Houston Baker’s Critical Memory (University of Georgia Press, 2001) is a meditation on how, why and where his values are grounded. A few students of African American intellectual history may genuinely admire Baker’s indebtedness to Richard Wright’s racial wisdom, his gratitude to his parents for modeling civic virtues in the pressure cooker of segregation, and his critique of race as “the ruling idea that conjures and pronounces sentences of guilt or innocence…on we who are black by choice…or due to inescapable circumstances” (10). Transcendentalists who fed on denial, thin air and mental narcotics will not admire, I suspect, Baker’s Old Testament forthrightness. He is too much like Fred Daniels, the man who lived underground. His truth-telling brings discomfort. Despite potential threats of minority condemnation, Baker has written an eloquent testimony on the power of autobiographical examination. Critical Memory is a thick description of historicity.

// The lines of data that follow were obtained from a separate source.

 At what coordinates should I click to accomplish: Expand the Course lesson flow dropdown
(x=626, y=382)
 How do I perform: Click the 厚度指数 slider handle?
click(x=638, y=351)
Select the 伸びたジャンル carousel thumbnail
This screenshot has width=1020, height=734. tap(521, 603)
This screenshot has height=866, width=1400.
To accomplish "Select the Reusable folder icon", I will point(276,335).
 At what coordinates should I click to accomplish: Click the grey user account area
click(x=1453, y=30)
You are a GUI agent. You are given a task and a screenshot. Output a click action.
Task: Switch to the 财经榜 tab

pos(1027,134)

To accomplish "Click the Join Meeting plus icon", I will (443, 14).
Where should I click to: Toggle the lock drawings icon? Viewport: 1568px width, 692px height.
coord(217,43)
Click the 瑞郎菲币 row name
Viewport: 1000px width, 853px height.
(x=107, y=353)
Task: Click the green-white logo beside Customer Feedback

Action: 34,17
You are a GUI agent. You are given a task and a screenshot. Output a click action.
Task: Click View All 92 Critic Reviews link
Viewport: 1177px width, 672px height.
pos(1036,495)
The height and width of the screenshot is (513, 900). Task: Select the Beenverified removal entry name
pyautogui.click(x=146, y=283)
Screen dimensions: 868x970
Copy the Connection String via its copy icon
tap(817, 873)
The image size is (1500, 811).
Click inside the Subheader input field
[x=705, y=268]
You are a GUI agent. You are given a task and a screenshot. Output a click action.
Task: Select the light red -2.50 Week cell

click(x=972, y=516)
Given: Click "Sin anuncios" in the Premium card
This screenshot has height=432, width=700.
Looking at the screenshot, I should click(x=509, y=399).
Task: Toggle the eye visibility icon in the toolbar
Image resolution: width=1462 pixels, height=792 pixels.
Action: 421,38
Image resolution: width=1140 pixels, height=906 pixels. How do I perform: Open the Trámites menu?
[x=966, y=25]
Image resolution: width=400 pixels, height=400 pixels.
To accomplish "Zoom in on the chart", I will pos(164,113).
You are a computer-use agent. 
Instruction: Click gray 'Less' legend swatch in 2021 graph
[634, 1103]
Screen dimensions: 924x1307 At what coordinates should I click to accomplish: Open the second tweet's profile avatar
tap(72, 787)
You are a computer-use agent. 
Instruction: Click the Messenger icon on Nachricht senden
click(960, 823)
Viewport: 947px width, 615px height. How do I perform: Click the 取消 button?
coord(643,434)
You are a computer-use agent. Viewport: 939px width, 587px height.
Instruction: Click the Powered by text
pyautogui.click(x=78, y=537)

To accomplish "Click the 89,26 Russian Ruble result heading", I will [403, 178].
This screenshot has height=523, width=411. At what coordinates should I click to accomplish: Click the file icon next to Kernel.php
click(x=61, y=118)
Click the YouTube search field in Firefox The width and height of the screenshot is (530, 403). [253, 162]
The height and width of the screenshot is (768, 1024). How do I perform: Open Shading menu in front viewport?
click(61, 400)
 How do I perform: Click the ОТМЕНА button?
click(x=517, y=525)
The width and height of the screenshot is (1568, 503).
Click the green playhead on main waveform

Richard Wright is the tutelary spirit of the book, modified versions of the 1997 Averitt Lectures at Georgia State University. His presence influenced Baker’s angles of vision regarding the topics of “Black Modernity,” “Failed Memory,” and “Words for Black Fathers and Sons in America.” That Baker chose not to mention Wright’s The Long Dream (1958) in the third lecture on fathers and sons is a slight surprise. The more delightful surprise is Baker’s treatment of the word like as verb and preposition in the first lecture, a strong way of illuminating why neither Wright nor he are “likeable” in the eyes of those who champion America’s War on Decency. The second lecture delivers a shock of recognition about Ralph Ellison’s beloved American novel Invisible Man. Baker’s is an elegant rendition of James Brown’s “The Big Payback,” contrasting Wright’s active critique of capitalism with Ellison’s aesthetic hibernation in “a colorblind, literarily allusive prison of language” (30). The acidic exposure of Ellison’s failure of critical memory is sharp and unsettling; it is an effective use of Baker’s version of critical memory in the service of iconoclasm. It is a concise precursor of the sustained iconoclasm in Arnold Rampersad’s biography of Ellison. Baker’s example of stern honesty may be one reason he is not mentioned in William M. Banks’s Black Intellectuals: Race and Responsibility in American Life (1996), a book authenticated by the very likeable John Hope Franklin. Critical memory cuts both ways.
From Singers of Daybreak (1974) to Betrayal (2008), Baker has provided many iterations of critical memory. His manipulations of theoretical postures constitute a body of work that merits scrutiny. It can be argued, without exaggeration, that his work casts a long shadow over men who “have gladly accepted the affirmative action benefits bestowed by race in America while writing fiercely and with studied hypocrisy that there is no such thing in America as race” (39). Even the hypothetical village idiot in the United States knows that race matters, that American literary and cultural criticism is indelibly marked by “race.” Critical Memory is, in just this sense, a mirror for critics in need of self-assessment.